Macgyver differs from Mashape in that we host the program and actually run the
program against the data (processing). This allows us to have more control
over verifying the up-time as well as any changes to the program which might
affect an end user's application (we do our own versioning so any new changes
will be pushed as an incremental version) as to mitigate negative impact to
clients already using the API.

We differ from Algorithmia in that we don't require you to learn our
development tools or programming languages. We offer custom runtimes. We
function by specifying -

1\. How we will supply data to your program 2\. The runtime you want us to use
3\. How we expect the program to respond

But ultimately we don't care how your program does that or in what language it
is programmed.

> \- Do you have programmer APIs other than JS?

Not sure what you mean by this, the API takes and returns JSON but it can be
used with any programming language.

> \- From your blog I am assuming you use docker for running the algorithms?
> Will the docker images be made open too?

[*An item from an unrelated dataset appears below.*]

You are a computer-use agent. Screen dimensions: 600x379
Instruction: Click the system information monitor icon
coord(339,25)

The programs are executed inside docker containers. We are still architecting
the optimal workflow for our publishers and if that means making the macgyver
docker image public we will do that but that is still TBD. We may just offer a
sandbox environment for publishers to test in.

> \- How much effort do you think it would take me to transform an existing
> algorithm that I have to be available in your system?

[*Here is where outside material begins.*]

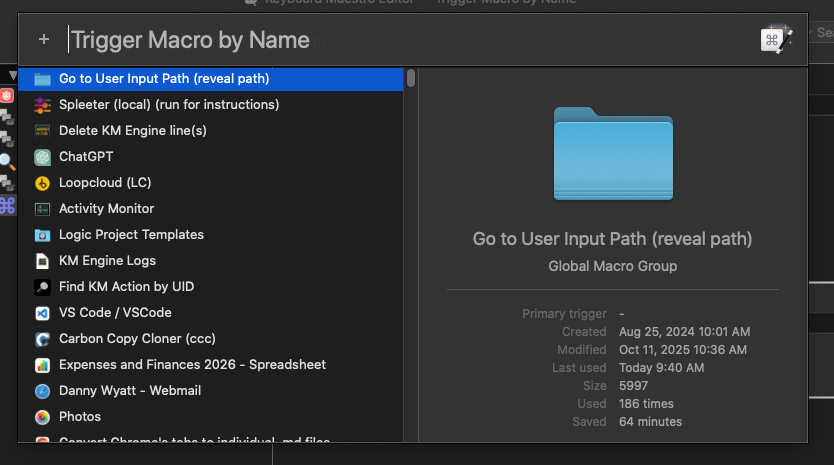
Task: Click the ChatGPT icon in list
Action: click(42, 157)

It's likely going to be easier than any other tool. We are going to work on
providing more documentation and releasing the API docs very shortly - but the
gist of the process is that you can move your algorithm program (or directory)
into a folder in a standard linux box and from there you will just need to
modify how you get your input data and how you format your output data, and
specifying a runtime for macgyver to call on your main program file.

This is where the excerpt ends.